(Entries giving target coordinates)

◆ ◆ ◆ ◆

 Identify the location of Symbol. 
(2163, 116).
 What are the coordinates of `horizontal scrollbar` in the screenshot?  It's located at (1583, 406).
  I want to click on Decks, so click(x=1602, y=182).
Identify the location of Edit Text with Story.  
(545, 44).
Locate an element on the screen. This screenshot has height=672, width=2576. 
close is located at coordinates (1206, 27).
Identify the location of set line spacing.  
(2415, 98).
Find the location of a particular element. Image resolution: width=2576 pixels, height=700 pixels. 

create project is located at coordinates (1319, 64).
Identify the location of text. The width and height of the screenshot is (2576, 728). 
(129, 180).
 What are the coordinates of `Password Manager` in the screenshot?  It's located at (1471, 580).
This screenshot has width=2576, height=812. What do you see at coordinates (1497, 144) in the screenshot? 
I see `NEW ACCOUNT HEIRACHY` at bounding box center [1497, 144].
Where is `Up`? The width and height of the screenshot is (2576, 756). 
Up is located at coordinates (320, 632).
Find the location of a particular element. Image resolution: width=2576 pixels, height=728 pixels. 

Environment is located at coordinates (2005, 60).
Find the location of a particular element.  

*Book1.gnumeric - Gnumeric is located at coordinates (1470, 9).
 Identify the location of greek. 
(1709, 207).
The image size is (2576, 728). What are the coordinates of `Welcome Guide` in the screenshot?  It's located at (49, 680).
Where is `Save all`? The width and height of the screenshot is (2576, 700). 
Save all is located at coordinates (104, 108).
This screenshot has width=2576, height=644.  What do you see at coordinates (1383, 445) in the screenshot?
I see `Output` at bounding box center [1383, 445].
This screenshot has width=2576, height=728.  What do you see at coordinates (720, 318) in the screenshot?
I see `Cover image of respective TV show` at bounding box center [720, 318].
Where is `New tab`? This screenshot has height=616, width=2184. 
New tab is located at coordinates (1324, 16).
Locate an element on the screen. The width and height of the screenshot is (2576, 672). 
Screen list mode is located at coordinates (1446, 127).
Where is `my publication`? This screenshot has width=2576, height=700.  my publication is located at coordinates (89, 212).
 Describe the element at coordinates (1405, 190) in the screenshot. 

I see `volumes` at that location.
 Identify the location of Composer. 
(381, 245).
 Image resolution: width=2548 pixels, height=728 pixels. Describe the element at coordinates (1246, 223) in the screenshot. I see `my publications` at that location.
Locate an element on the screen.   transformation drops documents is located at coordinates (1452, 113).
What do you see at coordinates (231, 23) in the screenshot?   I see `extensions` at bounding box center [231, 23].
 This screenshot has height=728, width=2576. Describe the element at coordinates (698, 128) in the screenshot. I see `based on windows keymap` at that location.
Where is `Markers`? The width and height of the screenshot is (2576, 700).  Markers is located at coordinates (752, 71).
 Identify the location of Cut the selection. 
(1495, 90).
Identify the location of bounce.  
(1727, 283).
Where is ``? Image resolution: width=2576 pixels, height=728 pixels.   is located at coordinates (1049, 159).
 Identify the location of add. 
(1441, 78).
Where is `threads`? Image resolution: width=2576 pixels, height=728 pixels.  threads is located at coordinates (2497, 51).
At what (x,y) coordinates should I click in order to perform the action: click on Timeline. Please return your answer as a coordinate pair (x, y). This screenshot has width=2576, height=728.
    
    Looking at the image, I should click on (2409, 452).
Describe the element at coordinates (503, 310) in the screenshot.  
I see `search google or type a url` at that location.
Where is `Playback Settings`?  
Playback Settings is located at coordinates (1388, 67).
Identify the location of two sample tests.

◆ ◆ ◆ ◆

Quote every line of the data above verbatim.

 Identify the location of Symbol. 
(2163, 116).
 What are the coordinates of `horizontal scrollbar` in the screenshot?  It's located at (1583, 406).
  I want to click on Decks, so click(x=1602, y=182).
Identify the location of Edit Text with Story.  
(545, 44).
Locate an element on the screen. This screenshot has height=672, width=2576. 
close is located at coordinates (1206, 27).
Identify the location of set line spacing.  
(2415, 98).
Find the location of a particular element. Image resolution: width=2576 pixels, height=700 pixels. 

create project is located at coordinates (1319, 64).
Identify the location of text. The width and height of the screenshot is (2576, 728). 
(129, 180).
 What are the coordinates of `Password Manager` in the screenshot?  It's located at (1471, 580).
This screenshot has width=2576, height=812. What do you see at coordinates (1497, 144) in the screenshot? 
I see `NEW ACCOUNT HEIRACHY` at bounding box center [1497, 144].
Where is `Up`? The width and height of the screenshot is (2576, 756). 
Up is located at coordinates (320, 632).
Find the location of a particular element. Image resolution: width=2576 pixels, height=728 pixels. 

Environment is located at coordinates (2005, 60).
Find the location of a particular element.  

*Book1.gnumeric - Gnumeric is located at coordinates (1470, 9).
 Identify the location of greek. 
(1709, 207).
The image size is (2576, 728). What are the coordinates of `Welcome Guide` in the screenshot?  It's located at (49, 680).
Where is `Save all`? The width and height of the screenshot is (2576, 700). 
Save all is located at coordinates (104, 108).
This screenshot has width=2576, height=644.  What do you see at coordinates (1383, 445) in the screenshot?
I see `Output` at bounding box center [1383, 445].
This screenshot has width=2576, height=728.  What do you see at coordinates (720, 318) in the screenshot?
I see `Cover image of respective TV show` at bounding box center [720, 318].
Where is `New tab`? This screenshot has height=616, width=2184. 
New tab is located at coordinates (1324, 16).
Locate an element on the screen. The width and height of the screenshot is (2576, 672). 
Screen list mode is located at coordinates (1446, 127).
Where is `my publication`? This screenshot has width=2576, height=700.  my publication is located at coordinates (89, 212).
 Describe the element at coordinates (1405, 190) in the screenshot. 

I see `volumes` at that location.
 Identify the location of Composer. 
(381, 245).
 Image resolution: width=2548 pixels, height=728 pixels. Describe the element at coordinates (1246, 223) in the screenshot. I see `my publications` at that location.
Locate an element on the screen.   transformation drops documents is located at coordinates (1452, 113).
What do you see at coordinates (231, 23) in the screenshot?   I see `extensions` at bounding box center [231, 23].
 This screenshot has height=728, width=2576. Describe the element at coordinates (698, 128) in the screenshot. I see `based on windows keymap` at that location.
Where is `Markers`? The width and height of the screenshot is (2576, 700).  Markers is located at coordinates (752, 71).
 Identify the location of Cut the selection. 
(1495, 90).
Identify the location of bounce.  
(1727, 283).
Where is ``? Image resolution: width=2576 pixels, height=728 pixels.   is located at coordinates (1049, 159).
 Identify the location of add. 
(1441, 78).
Where is `threads`? Image resolution: width=2576 pixels, height=728 pixels.  threads is located at coordinates (2497, 51).
At what (x,y) coordinates should I click in order to perform the action: click on Timeline. Please return your answer as a coordinate pair (x, y). This screenshot has width=2576, height=728.
    
    Looking at the image, I should click on (2409, 452).
Describe the element at coordinates (503, 310) in the screenshot.  
I see `search google or type a url` at that location.
Where is `Playback Settings`?  
Playback Settings is located at coordinates (1388, 67).
Identify the location of two sample tests.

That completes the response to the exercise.